### DATA
◆ ◆ ◆ ◆

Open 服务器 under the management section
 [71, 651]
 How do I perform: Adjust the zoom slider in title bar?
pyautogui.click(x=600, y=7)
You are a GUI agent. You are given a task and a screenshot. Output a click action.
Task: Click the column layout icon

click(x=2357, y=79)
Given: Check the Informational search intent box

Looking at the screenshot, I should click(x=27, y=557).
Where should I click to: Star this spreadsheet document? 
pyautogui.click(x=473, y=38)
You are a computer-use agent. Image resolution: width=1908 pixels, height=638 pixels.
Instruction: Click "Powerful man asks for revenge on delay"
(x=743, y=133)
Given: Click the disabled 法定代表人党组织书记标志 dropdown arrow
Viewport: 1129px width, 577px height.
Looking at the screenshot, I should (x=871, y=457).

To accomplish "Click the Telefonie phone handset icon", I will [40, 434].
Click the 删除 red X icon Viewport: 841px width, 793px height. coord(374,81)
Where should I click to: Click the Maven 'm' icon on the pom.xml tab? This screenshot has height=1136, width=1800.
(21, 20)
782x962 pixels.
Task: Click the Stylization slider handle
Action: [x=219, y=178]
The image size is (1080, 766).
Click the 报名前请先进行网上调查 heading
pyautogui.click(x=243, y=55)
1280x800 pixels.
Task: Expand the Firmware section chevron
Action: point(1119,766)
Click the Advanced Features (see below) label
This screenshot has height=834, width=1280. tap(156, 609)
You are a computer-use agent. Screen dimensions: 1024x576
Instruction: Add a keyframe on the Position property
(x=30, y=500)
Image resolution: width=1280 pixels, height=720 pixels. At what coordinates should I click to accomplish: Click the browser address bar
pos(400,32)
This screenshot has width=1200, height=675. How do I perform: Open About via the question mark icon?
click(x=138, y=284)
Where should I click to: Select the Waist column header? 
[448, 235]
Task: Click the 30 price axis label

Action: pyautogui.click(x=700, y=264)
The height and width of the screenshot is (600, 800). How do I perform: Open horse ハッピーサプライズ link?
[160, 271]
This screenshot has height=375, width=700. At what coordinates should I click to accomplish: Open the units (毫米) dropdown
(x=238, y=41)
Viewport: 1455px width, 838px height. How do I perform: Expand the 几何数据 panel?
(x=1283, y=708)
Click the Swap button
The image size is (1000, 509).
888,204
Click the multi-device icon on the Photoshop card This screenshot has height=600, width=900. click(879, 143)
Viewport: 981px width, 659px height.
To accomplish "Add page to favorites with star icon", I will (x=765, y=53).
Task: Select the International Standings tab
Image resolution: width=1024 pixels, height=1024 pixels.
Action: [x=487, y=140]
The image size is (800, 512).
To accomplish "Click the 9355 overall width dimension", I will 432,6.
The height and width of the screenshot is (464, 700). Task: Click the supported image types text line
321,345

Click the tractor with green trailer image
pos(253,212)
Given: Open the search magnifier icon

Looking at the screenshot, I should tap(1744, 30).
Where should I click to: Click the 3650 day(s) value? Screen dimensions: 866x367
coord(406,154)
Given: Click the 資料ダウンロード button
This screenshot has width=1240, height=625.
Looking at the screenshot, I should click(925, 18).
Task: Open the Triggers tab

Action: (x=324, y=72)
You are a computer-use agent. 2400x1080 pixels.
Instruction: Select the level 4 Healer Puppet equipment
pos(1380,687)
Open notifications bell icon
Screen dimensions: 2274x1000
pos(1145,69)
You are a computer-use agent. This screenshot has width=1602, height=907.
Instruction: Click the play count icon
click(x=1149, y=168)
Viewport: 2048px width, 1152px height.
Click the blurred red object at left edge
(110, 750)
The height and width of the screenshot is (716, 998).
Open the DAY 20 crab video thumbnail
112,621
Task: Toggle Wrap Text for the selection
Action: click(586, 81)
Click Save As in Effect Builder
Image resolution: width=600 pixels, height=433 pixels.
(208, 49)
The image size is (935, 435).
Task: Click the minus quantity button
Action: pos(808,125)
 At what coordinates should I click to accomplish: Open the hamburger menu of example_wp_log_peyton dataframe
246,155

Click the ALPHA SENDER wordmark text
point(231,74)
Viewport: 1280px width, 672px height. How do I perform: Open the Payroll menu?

◆ ◆ ◆ ◆

Write out word for word only the lines from the one with "The height and width of the screenshot is (716, 998)." to the end of the material, both ends included.

### SOLUTION BELOW
The height and width of the screenshot is (716, 998).
Open the DAY 20 crab video thumbnail
112,621
Task: Toggle Wrap Text for the selection
Action: click(586, 81)
Click Save As in Effect Builder
Image resolution: width=600 pixels, height=433 pixels.
(208, 49)
The image size is (935, 435).
Task: Click the minus quantity button
Action: pos(808,125)
 At what coordinates should I click to accomplish: Open the hamburger menu of example_wp_log_peyton dataframe
246,155

Click the ALPHA SENDER wordmark text
point(231,74)
Viewport: 1280px width, 672px height. How do I perform: Open the Payroll menu?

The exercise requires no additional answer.